Image from ProZD Plays Games YouTube channel, used with permission
Over my middle school years, I saw YouTube go from a place where people posted funny skits and AMVs and Avatar: The Last Airbender episodes in three parts to a place where people would upload videos of themselves playing a video game. And I in my thirteen-year-old wisdom thought that was the dumbest move ever. Why wouldn’t you just play the video game yourself? I thought. And won’t freely putting an entire video game online destroy its ability to make money in the future?, not quite seeing the irony in holding both of these thoughts in tandem.

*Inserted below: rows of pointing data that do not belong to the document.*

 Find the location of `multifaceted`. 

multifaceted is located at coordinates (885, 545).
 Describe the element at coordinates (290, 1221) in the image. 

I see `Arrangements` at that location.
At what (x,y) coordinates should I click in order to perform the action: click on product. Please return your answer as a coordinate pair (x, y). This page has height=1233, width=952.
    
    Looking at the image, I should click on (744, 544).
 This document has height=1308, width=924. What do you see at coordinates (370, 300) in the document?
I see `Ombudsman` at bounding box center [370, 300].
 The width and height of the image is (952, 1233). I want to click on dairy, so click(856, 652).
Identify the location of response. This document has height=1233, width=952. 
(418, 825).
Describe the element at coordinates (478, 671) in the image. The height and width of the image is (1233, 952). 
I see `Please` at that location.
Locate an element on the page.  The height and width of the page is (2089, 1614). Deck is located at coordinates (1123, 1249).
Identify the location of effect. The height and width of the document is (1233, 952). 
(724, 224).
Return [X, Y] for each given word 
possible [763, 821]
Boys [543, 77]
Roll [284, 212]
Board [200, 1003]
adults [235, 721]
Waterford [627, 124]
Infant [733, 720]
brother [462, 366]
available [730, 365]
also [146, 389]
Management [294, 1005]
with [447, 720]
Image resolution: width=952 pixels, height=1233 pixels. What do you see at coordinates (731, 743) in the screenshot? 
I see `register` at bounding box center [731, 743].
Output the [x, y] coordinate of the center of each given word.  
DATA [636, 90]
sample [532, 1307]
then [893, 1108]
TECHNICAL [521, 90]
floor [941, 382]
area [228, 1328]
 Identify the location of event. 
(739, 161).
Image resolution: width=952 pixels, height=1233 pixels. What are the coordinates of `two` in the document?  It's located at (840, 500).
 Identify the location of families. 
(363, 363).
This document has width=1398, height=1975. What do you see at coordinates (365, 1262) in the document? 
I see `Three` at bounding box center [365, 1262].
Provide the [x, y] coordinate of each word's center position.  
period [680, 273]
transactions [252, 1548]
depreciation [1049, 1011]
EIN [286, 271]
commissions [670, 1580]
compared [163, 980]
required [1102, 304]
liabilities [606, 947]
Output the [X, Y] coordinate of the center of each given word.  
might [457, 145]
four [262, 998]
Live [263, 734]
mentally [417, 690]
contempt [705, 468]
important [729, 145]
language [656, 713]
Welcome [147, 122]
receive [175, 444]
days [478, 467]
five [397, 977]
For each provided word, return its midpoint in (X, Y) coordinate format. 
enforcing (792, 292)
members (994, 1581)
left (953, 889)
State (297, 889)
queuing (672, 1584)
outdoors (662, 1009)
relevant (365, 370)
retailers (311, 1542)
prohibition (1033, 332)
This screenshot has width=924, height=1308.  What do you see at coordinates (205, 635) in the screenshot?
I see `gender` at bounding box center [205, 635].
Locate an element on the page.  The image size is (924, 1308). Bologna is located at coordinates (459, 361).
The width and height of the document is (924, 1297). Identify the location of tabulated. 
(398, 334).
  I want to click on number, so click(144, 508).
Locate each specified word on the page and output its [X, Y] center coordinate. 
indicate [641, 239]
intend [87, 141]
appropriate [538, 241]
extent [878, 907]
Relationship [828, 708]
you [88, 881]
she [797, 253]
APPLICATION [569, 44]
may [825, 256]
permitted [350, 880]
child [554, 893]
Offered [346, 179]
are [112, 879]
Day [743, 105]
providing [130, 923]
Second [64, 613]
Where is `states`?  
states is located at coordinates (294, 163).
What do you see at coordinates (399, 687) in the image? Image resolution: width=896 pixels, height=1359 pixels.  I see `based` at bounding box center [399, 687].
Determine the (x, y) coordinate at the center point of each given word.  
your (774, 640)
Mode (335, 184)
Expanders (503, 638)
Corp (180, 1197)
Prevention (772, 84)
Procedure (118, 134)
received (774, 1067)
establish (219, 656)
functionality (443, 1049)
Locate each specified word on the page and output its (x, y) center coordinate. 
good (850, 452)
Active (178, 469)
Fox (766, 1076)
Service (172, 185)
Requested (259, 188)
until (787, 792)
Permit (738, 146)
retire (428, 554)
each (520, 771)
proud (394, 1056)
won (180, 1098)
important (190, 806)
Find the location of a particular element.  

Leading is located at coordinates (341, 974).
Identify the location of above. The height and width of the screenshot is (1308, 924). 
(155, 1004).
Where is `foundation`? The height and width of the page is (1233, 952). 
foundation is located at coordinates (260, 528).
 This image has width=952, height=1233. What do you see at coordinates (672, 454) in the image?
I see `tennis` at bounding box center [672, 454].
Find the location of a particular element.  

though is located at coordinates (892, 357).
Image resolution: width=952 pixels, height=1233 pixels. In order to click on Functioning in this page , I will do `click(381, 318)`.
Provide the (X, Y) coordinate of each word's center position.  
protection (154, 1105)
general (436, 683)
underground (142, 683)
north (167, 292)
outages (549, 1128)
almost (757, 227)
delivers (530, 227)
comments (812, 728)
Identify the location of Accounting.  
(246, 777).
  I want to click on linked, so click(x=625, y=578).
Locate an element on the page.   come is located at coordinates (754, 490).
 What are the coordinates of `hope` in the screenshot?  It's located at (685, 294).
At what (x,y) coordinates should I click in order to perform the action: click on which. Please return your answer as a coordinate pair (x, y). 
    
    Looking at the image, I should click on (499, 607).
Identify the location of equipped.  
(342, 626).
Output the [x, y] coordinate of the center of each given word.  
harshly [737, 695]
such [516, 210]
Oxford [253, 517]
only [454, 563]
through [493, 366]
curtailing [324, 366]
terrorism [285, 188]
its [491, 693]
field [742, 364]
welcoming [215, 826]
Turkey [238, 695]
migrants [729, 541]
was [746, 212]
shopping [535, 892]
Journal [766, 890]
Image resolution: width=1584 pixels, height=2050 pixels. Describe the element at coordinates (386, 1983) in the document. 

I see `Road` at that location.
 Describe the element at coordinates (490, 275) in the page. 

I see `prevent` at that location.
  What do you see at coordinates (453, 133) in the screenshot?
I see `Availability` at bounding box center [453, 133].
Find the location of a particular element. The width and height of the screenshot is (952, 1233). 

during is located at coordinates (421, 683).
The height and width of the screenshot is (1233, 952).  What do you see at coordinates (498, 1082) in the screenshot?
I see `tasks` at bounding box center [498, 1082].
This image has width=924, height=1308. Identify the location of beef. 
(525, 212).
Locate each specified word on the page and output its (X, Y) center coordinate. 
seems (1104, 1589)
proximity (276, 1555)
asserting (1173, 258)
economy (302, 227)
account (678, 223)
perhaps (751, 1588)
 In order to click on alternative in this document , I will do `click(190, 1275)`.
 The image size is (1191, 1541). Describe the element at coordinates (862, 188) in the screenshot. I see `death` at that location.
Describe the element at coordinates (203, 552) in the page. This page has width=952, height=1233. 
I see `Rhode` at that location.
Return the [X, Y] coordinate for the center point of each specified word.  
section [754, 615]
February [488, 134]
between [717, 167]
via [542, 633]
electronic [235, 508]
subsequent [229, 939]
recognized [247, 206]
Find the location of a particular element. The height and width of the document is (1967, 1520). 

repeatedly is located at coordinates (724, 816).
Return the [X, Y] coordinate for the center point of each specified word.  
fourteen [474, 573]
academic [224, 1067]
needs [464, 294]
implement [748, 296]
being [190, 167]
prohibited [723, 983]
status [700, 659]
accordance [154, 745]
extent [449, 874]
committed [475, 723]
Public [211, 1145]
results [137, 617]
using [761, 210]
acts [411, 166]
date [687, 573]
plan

I did not watch PewDiePie or Markiplier those days, instead spending my time on Pokemon forms where people recorded their gameplay in extremely creative but also extremely convoluted ways (drawing comics that spanned hundreds of pages, taking screenshots and using them to build an entire character arc over multiple games, writing original stories dictated or inspired by in-game runs) or, you know, playing video games myself. But as life got busier and games got one hundred percent more expensive for me (because my parents weren’t buying them for me anymore), the scales fell from my eyes and I saw the light of Let’s Play videos.
For a minute, I found myself on the peripheries of a few Twitch communities. I would occasionally tune into my favorite Kingdom Hearts YouTuber, lured by the engagement bait of community-made Kahoots (now Blookets) based on Kingdom Hearts trivia, and I stumbled into a duo whose bread-and-butter were long graveyard shift streams. They were slowly making their way through the entire Kingdom Hearts series (are you seeing a trend), and I would put on their five hour long VODs on my lunch breaks or as I tinkered around my kitchen. During one of my spring breaks, I gave myself a treat and stayed up for their entire stream, getting to engage in the chat live as they played through one of my favorite entries. I never was involved enough in either community for anyone to know my name, and soon enough I was captured by something else and never quite made it back to either of these streamers.
More and more, though, I am finding that there are some games I prefer to consume via Let’s Play model, specifically the YouTube model—a bit distanced from the audience. I always have wanted to understand what was going on in Ace Attorney, and watching playthroughs has both unlocked that knowledge for me and made me thankful I wasn’t the one driving the car, as I know I wouldn’t enjoy trying to figure out the logic puzzles. I had similar feelings towards the Danganronpa series, which I was delighted to see on ProZD Plays Games (which has become my go-to channel) since the titular ProZD is a seasoned voice actor and goes all-out voicing these wacky characters. I have zero interest in playing horror games, but I got deeply invested in their playthrough of Telltale’s The Walking Dead series with their friend Marie, who screamed as much as I would if I had played the game. I’m still holding out hope that I’ll find some decent Fire Emblem: Three Houses and Persona 5 Royal playthroughs as those games are simply too long for me to even entertain playing on my own time.
I still don’t fully understand the complexities of why copyright laws allow videos like these to exist, and there are still games that I am glad I got to play on my own, like Disco Elysium which has infected me so deeply that I finished the game and immediately said, “Okay, time for round two!” But I enjoy experiencing the story of games that I don’t have the energy/time/money/availability to play, and I enjoy having it in such an accessible manner. So I guess everyone else was right; it just took me a decade to catch on.

Alex Johnson (‘19) is a high school English teacher in Massachusetts. She spends her days being an uncool adult who enjoys reading romance novels and explaining niche rhythm game strategies.